Monitoring ClickHouse Server Load

Table of Contents

Introduction

What is the Data Load distribution happening to ClickHouse Server? I ask this question often to ClickHouse infrastructure owners. This matrix is used for trending the load and throughput. This will help me identify the load on ClickHouse Server from peak to off-peak hours.

As a Performance Engineer, I spent long hours trending the performance of ClickHouse Infrastructure Operations across latency and throughput for troubleshooting performance more evidence-based than speculative. A detailed understanding of READ – WRITE distribution on ClickHouse Server also helps efficiently compute the usage of available system resources optimally. Both oversized and undersized Infrastructure is a different issue to troubleshoot altogether.
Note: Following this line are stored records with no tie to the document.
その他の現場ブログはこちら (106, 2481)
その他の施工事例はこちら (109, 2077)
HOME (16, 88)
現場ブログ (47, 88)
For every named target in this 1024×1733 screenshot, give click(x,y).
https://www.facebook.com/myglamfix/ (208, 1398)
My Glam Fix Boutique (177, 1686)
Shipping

Observing the Load on ClickHouse Server

Total Rows Inserted to all the Tables
Total number of INSERT queries
Total Data Inserted in Bytes
Time spent(WRITE Latency) waiting for WRITE SYSCALL
Total number of SELECT queries
Total Rows Selected
Time spent(READ Latency) waiting for READ SYSCALL
Total time spent on query operations – Query Operations Latency Matrix
Query operations throughput

Script to measure the load on ClickHouse Server

select *
from (select *
from (select toDateTime(system.metric_log.event_time) as "Event Date Time",
sum(system.metric_log.ProfileEvent_InsertedRows) as "Number of rows INSERTed to all tables.",
sum(system.metric_log.ProfileEvent_DiskWriteElapsedMicroseconds) as "Total time spent waiting for write syscall. This include writes to page cache.",
sum(system.metric_log.ProfileEvent_InsertQuery) as "Total number of INSERT queries.",
sum(system.metric_log.ProfileEvent_InsertedBytes) as "Total data INSERTed in Bytes",
sum(system.metric_log.ProfileEvent_QueryTimeMicroseconds) as "Total time of all queries",
sum(system.metric_log.ProfileEvent_SelectQuery) as "Total number of SELECT queries",
sum(system.metric_log.ProfileEvent_SelectQueryTimeMicroseconds) as "Total time of SELECT queries.",
sum(system.metric_log.ProfileEvent_SelectedRows) as "Total number of rows SELECTed",
sum(system.metric_log.ProfileEvent_DiskReadElapsedMicroseconds) as "Total time spent waiting for read syscall. This include reads from page cache.",
sum(system.metric_log.ProfileEvent_QueryTimeMicroseconds) as "Total time of all queries."
from system.metric_log
group by
system.metric_log.event_time,system.metric_log.ProfileEvent_InsertedRows,
system.metric_log.ProfileEvent_DiskWriteElapsedMicroseconds,
system.metric_log.ProfileEvent_InsertQuery,system.metric_log.ProfileEvent_InsertedBytes,
system.metric_log.ProfileEvent_QueryTimeMicroseconds,
system.metric_log.ProfileEvent_SelectQuery,
system.metric_log.ProfileEvent_SelectQueryTimeMicroseconds,
system.metric_log.ProfileEvent_SelectedRows,
system.metric_log.ProfileEvent_DiskReadElapsedMicroseconds,
system.metric_log.ProfileEvent_QueryTimeMicroseconds
order by
system.metric_log.ProfileEvent_QueryTimeMicroseconds desc
));

Load on ClickHouse Server Metrics Explained

ID.	Metric Name	Description
1	metric_log.event_time	Event Date Time
2	metric_log.ProfileEvent_InsertedRows	Number of rows INSERTed to all tables
3	metric_log.ProfileEvent_DiskWriteElapsedMicroseconds	Total time spent waiting for write syscall. This include writes to page cache
4	metric_log.ProfileEvent_InsertQuery	Total number of INSERT queries
5	metric_log.ProfileEvent_InsertedBytes	Total data INSERTed in Bytes
6	metric_log.ProfileEvent_QueryTimeMicroseconds	Total time of all queries
7	metric_log.ProfileEvent_SelectQuery	Total number of SELECT queries
8	metric_log.ProfileEvent_SelectQueryTimeMicroseconds	Total time of SELECT queries
9	metric_log.ProfileEvent_SelectedRows	Total number of rows SELECTed
10	metric_log.ProfileEvent_DiskReadElapsedMicroseconds	Total time spent waiting for read syscall. This include reads from page cache
11	metric_log.ProfileEvent_QueryTimeMicroseconds	Total time of all queries

Conclusion

It is essential to closely monitor and troubleshoot ClickHouse server load to be able to optimize the cluster for maximum performance. This guide will give a high-level view on the critical metrics to keep an eye on as you engage in this critical process to achieve high performance ClickHouse operations.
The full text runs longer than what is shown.